=== Task to carry out ===
When you reach the line containing "At what coordinates should I click to accomplish: Click", repeat that line and each one after it exactly until the records end, leaving out pictures.

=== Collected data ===
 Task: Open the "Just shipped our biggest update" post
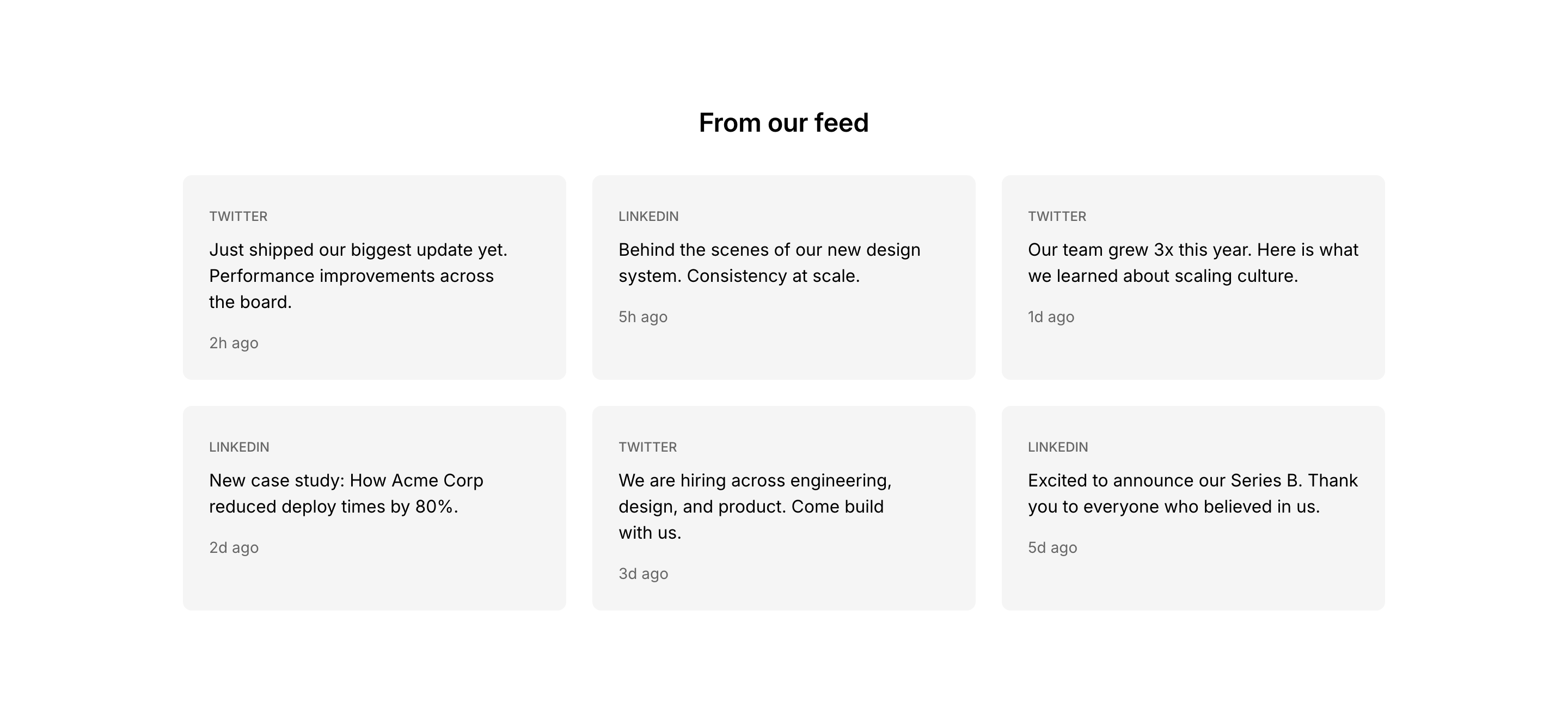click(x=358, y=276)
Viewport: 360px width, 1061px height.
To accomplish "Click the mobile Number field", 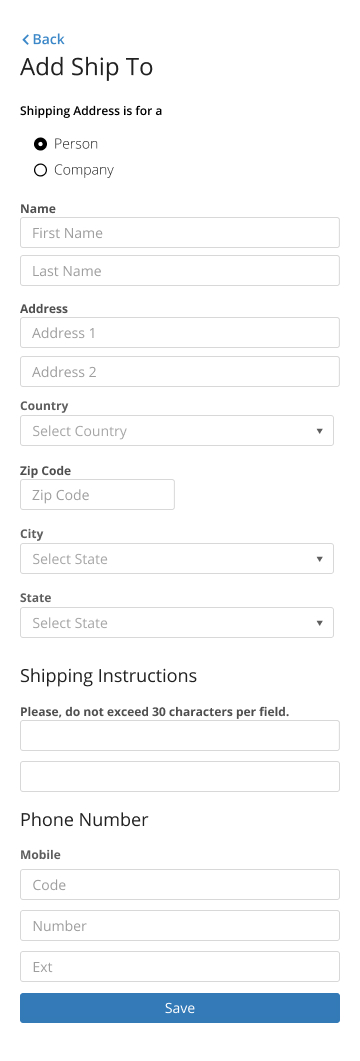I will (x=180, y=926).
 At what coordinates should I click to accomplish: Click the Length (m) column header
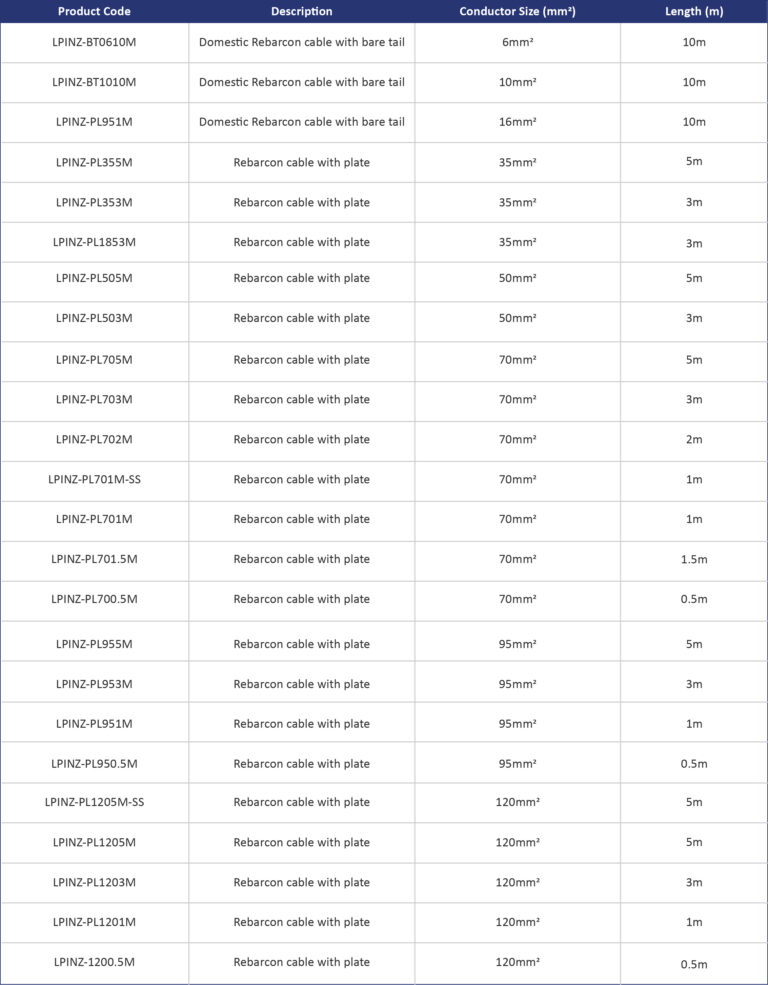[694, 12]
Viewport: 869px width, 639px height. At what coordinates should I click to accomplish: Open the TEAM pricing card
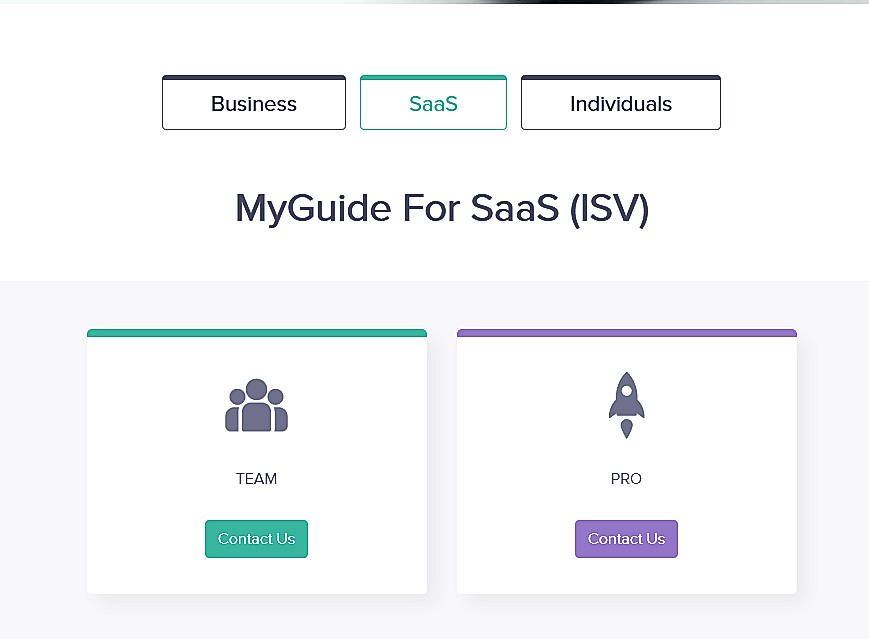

=== Exercise output ===
 At what coordinates should I click to accomplish: Click the Length (m) column header
[694, 12]
Viewport: 869px width, 639px height. At what coordinates should I click to accomplish: Open the TEAM pricing card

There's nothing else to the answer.